§ Work item
Could you copy word for word only the lines between the one containing "You are a GUI" and the end of the listing below, both included, and leave out the pictures?

§ Material supplied
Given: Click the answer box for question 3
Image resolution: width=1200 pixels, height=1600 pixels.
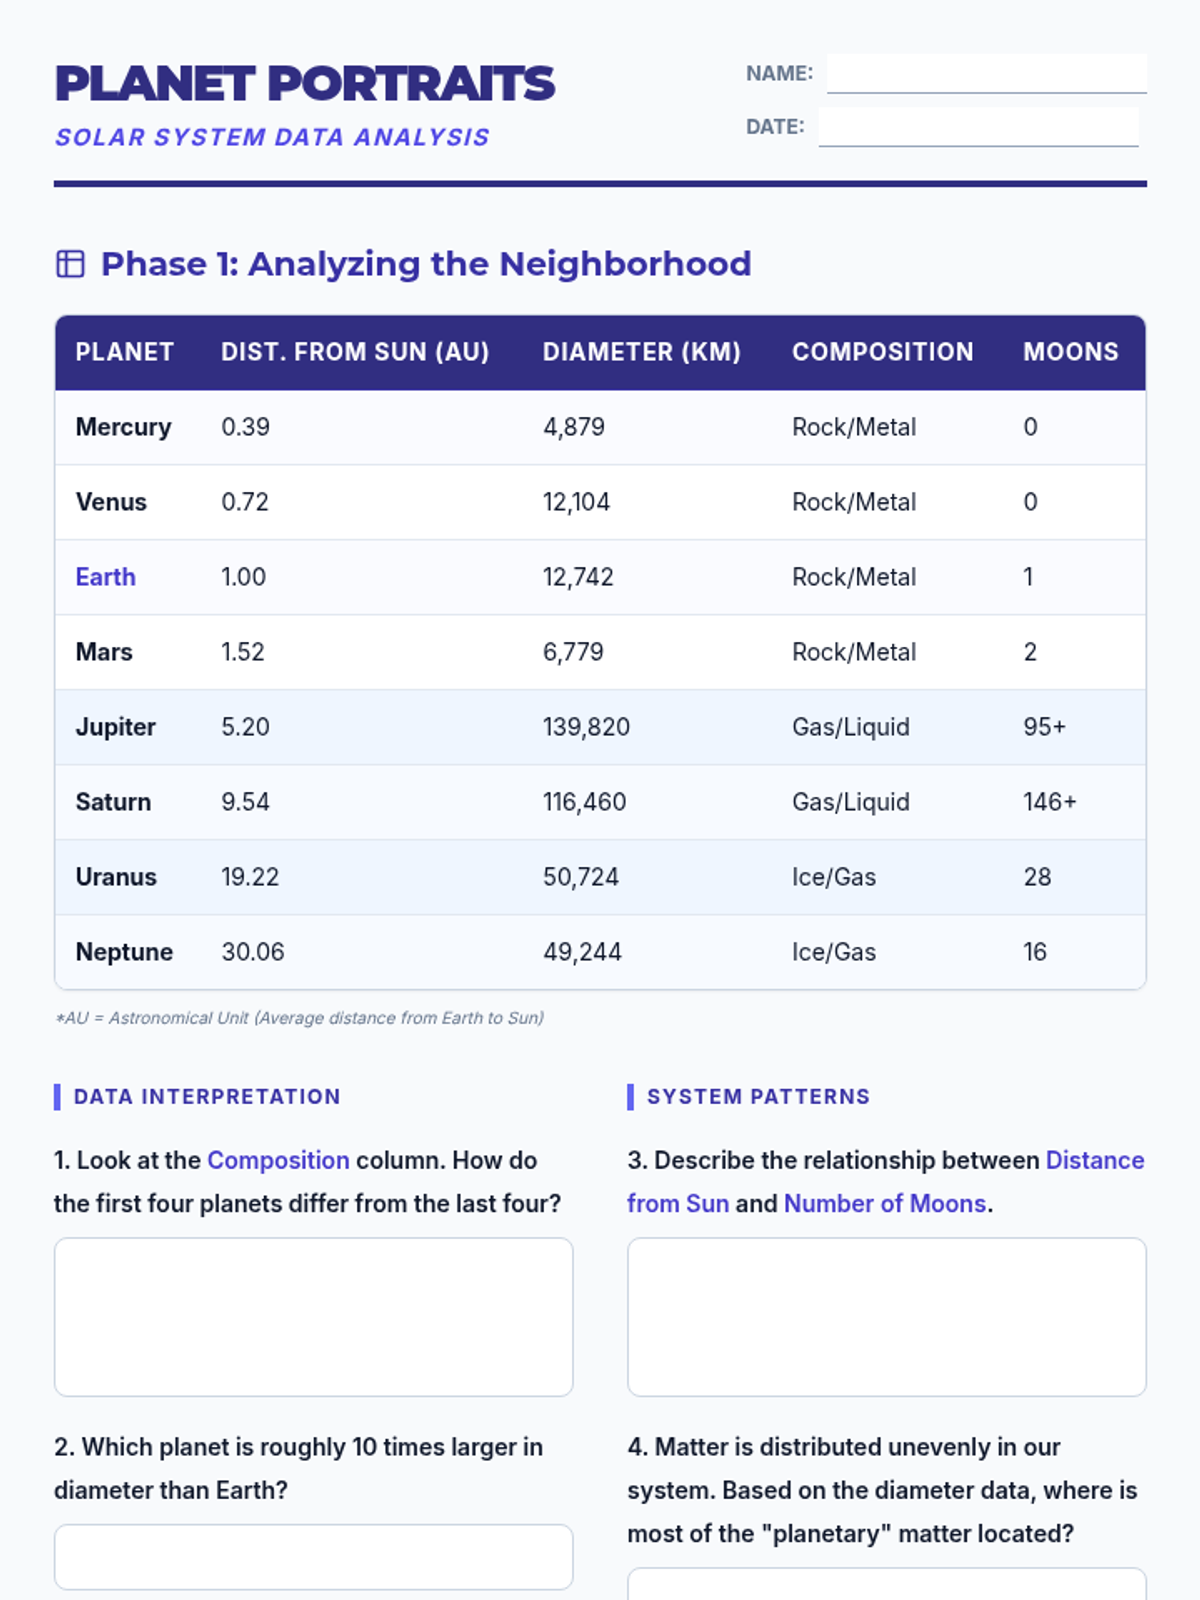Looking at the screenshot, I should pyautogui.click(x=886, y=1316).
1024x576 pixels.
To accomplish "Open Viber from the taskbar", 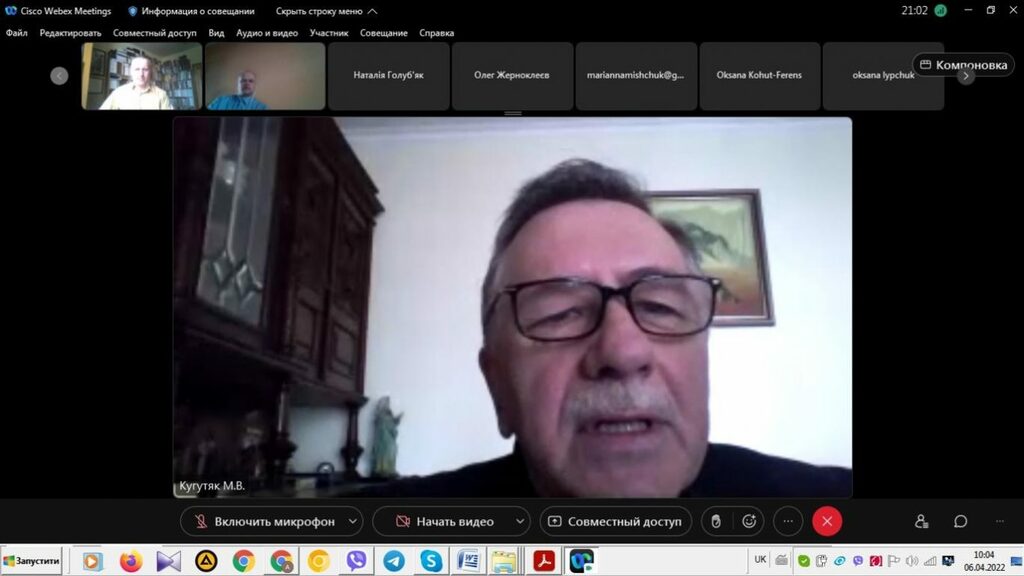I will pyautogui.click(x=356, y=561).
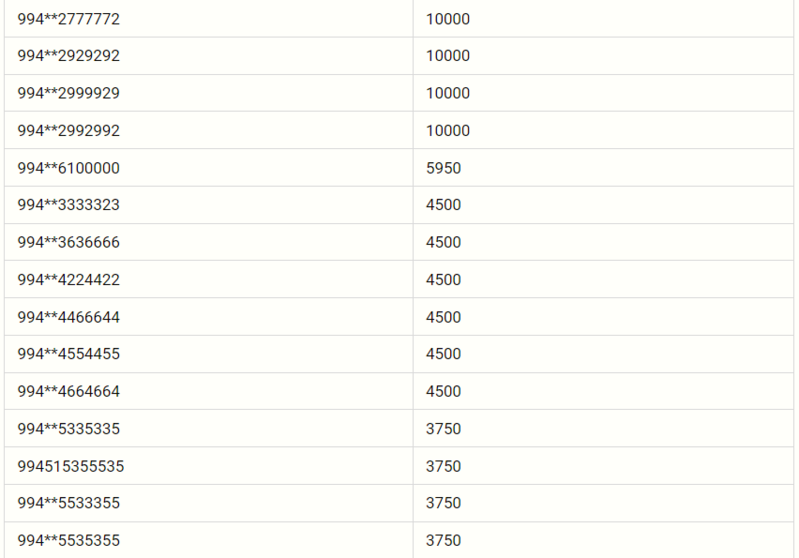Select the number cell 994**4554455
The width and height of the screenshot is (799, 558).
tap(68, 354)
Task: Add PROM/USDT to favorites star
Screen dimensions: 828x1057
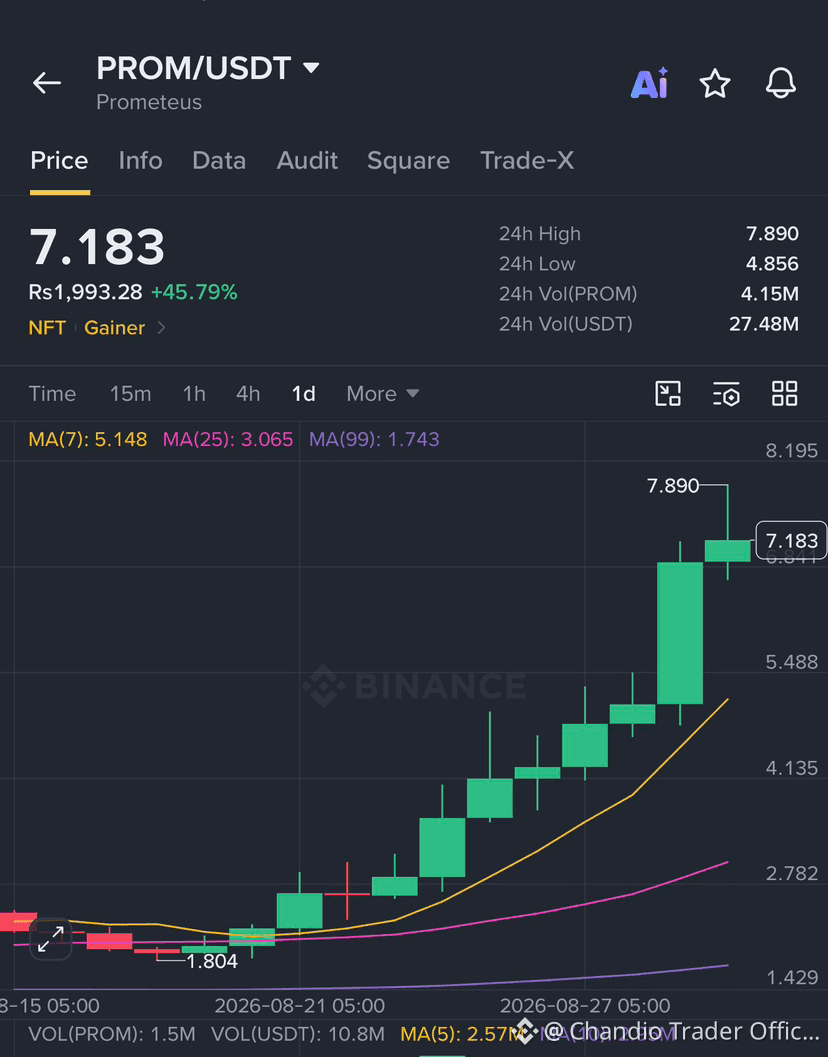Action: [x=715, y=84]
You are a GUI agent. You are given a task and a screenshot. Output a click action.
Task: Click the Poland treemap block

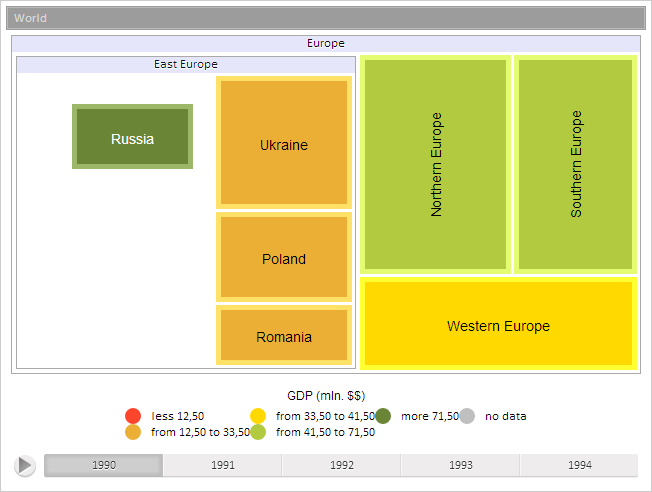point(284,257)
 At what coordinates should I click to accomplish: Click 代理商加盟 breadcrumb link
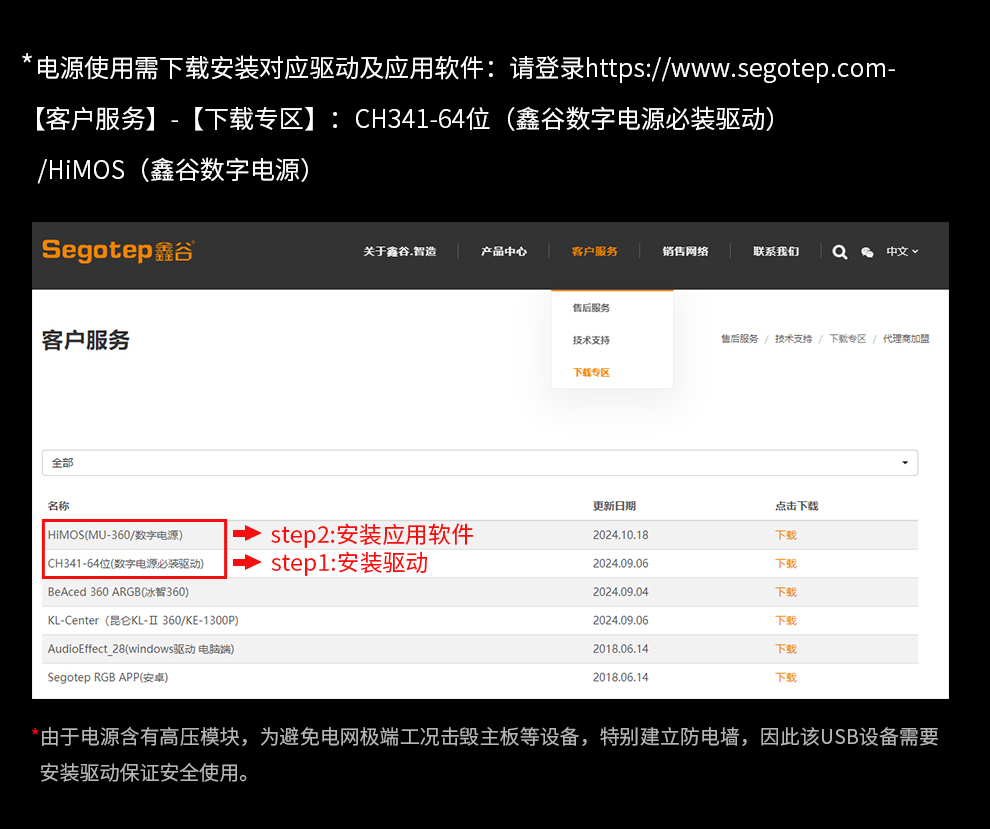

§ Written solution
You are a GUI agent. You are given a task and a screenshot. Output a click action.
Task: Click the Poland treemap block

point(284,257)
 At what coordinates should I click to accomplish: Click 代理商加盟 breadcrumb link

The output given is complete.